[start INPUT RECORDS]
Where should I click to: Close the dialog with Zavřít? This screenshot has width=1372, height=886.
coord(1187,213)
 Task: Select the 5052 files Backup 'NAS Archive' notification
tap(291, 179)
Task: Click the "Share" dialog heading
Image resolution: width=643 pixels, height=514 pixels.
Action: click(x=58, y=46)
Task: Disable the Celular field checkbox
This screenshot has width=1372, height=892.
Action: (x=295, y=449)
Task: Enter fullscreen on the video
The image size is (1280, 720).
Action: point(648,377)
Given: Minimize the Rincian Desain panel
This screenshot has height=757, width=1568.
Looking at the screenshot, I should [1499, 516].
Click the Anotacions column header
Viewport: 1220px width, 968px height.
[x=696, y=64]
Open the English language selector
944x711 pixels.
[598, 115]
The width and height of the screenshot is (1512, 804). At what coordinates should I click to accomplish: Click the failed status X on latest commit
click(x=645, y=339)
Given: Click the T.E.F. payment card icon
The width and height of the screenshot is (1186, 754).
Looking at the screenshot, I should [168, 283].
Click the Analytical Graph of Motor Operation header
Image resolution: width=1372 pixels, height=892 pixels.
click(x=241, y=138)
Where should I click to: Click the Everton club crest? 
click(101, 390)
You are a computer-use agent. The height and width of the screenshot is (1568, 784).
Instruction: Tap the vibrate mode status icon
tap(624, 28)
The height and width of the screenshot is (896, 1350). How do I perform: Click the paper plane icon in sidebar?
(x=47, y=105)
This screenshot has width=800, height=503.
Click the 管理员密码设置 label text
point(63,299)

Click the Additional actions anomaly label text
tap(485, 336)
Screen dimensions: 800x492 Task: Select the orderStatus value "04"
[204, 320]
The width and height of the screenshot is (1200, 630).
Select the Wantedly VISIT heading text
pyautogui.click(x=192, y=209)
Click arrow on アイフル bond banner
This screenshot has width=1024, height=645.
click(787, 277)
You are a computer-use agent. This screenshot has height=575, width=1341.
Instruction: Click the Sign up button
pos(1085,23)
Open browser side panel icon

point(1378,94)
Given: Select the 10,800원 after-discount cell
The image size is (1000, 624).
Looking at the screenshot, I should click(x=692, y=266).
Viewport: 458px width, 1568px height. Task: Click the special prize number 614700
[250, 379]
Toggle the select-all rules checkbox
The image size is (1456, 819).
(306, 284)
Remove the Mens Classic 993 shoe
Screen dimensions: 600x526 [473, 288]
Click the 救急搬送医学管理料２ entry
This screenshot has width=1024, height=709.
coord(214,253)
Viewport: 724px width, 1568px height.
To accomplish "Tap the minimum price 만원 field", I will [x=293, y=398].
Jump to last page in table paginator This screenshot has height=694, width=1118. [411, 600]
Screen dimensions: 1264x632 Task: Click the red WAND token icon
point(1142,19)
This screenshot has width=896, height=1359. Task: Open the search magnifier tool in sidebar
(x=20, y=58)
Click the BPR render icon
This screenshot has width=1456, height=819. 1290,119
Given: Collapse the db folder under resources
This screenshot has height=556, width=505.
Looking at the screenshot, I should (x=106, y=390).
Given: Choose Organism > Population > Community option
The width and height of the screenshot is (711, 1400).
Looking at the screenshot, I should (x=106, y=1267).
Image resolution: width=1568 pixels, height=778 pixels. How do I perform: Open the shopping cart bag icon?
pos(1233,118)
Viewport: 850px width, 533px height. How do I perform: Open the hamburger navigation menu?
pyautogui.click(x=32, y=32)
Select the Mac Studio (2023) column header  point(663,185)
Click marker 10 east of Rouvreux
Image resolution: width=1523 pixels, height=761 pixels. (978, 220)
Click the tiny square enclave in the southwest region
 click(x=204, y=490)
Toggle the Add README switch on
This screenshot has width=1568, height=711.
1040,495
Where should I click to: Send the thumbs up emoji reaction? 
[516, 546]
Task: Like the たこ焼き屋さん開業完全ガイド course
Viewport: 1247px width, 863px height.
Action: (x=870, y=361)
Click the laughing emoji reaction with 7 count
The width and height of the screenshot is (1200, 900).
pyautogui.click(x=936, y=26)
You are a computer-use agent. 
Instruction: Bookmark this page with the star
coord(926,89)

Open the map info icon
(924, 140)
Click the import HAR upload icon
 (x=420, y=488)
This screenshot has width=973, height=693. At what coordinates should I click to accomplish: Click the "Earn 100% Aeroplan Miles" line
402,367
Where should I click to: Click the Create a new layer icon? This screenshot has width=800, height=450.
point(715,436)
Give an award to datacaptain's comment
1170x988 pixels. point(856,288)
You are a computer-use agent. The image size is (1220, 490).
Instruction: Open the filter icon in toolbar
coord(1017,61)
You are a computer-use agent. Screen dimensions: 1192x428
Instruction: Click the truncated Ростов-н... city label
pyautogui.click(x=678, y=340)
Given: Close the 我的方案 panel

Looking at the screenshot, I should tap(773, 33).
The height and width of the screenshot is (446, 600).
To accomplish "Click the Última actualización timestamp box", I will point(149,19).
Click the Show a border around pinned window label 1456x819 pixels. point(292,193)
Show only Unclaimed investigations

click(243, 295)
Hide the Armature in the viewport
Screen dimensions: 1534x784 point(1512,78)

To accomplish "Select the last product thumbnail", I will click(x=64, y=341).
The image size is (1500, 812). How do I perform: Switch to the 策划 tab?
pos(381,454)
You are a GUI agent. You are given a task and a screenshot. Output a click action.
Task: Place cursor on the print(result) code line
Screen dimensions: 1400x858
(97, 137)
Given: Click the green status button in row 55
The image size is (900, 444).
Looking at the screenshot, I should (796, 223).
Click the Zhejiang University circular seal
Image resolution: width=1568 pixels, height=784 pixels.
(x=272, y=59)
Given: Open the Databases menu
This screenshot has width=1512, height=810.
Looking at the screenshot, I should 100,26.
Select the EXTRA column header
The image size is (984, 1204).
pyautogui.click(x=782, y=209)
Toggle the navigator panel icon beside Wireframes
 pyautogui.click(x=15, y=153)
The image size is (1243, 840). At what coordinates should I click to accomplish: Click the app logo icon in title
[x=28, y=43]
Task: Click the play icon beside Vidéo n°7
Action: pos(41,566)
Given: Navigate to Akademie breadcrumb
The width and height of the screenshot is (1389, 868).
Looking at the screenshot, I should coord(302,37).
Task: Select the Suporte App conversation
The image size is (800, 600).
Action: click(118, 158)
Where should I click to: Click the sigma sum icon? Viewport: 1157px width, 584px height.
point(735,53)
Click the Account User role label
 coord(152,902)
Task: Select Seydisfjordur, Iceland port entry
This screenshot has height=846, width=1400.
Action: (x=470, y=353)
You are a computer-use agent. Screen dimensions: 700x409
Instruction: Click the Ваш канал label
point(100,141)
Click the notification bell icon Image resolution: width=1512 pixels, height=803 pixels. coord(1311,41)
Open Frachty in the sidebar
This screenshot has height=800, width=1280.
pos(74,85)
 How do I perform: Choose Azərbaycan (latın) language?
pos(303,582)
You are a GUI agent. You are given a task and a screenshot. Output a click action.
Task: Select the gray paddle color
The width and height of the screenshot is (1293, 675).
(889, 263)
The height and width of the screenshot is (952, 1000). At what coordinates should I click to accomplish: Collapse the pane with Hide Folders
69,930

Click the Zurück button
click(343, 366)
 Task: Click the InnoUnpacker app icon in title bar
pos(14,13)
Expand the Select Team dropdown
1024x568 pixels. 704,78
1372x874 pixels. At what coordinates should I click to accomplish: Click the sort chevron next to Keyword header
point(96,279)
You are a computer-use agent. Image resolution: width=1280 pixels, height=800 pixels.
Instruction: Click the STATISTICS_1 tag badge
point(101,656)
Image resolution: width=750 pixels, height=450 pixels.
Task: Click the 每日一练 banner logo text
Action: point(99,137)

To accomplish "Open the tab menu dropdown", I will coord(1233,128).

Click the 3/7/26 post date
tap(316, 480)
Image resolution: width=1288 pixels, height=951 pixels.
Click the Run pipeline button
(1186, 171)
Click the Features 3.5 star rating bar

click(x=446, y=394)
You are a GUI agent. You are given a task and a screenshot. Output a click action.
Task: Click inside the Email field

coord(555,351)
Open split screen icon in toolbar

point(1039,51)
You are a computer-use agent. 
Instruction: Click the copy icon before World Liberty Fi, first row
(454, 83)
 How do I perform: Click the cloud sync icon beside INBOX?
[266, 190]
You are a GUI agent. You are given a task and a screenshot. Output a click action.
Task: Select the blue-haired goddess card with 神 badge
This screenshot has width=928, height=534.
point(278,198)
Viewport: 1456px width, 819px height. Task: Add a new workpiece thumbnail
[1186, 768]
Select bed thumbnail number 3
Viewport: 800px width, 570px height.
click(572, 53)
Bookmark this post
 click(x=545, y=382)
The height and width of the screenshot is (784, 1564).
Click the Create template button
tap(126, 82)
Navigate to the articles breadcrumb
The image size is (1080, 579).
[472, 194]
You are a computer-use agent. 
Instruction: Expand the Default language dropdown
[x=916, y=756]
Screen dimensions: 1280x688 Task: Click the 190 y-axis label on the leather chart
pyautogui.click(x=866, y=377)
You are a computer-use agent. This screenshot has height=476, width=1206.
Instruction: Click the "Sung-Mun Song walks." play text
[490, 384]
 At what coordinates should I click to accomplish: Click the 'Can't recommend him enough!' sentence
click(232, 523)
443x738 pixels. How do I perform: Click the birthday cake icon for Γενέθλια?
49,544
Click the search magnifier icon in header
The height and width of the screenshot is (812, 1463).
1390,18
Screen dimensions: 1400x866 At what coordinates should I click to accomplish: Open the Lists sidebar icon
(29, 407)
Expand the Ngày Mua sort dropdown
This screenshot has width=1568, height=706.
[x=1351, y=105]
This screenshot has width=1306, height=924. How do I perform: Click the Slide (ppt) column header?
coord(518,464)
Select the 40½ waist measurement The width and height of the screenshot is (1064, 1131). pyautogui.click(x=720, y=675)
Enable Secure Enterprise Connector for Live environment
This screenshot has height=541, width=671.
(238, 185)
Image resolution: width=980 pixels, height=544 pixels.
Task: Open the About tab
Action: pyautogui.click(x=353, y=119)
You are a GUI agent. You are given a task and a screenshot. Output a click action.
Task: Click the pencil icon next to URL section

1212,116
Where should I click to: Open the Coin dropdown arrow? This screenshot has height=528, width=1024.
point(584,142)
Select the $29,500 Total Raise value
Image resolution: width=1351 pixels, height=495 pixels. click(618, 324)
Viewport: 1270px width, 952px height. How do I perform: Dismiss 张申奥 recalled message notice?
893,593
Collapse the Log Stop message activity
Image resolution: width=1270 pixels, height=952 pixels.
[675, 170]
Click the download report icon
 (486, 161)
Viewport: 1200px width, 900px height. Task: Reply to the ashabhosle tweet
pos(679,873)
[end INPUT RECORDS]
→ WHAT YOU ARE ASKED TO DO
Edit the entries starting at the line that has "Screen dimensions: 1280x688" and stopping after the line that has "click(232, 523)": change "y-axis label" to "x-axis label" and keep everything else the same. Output only those lines.

→ WRITTEN RESPONSE
Screen dimensions: 1280x688 Task: Click the 190 x-axis label on the leather chart
pyautogui.click(x=866, y=377)
You are a computer-use agent. This screenshot has height=476, width=1206.
Instruction: Click the "Sung-Mun Song walks." play text
[490, 384]
 At what coordinates should I click to accomplish: Click the 'Can't recommend him enough!' sentence
click(232, 523)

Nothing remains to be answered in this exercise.